● What to work on
In the stretch from the line containing "Where should I" through the end of the records, substitute "mail" for "envelope" and reproduce those lines with everything else unchanged. Leave the pictures out of your answer.

● Screen grounding examples
** START **
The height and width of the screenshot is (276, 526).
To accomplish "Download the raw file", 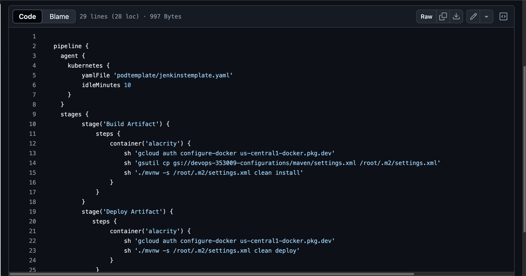I will (x=456, y=16).
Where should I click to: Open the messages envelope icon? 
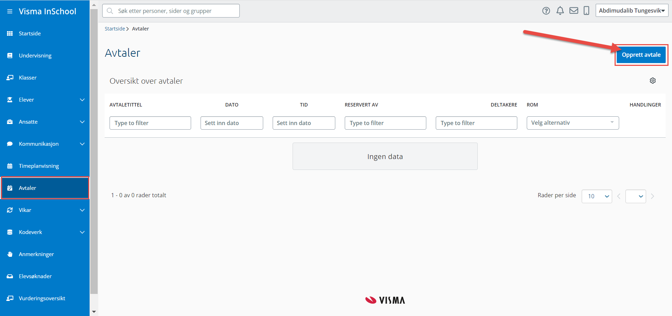click(574, 11)
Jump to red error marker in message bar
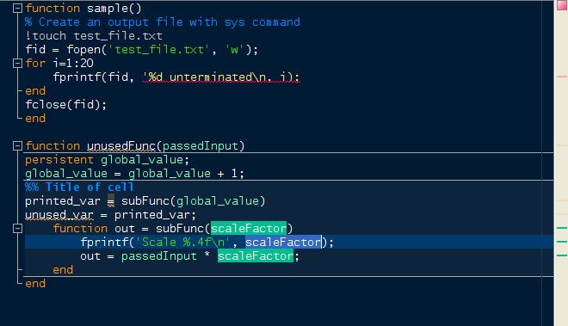Viewport: 568px width, 326px height. (x=562, y=77)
** END **
● Written response
Where should I click to: Open the messages mail icon? 
click(574, 11)
Jump to red error marker in message bar
Viewport: 568px width, 326px height. (x=562, y=77)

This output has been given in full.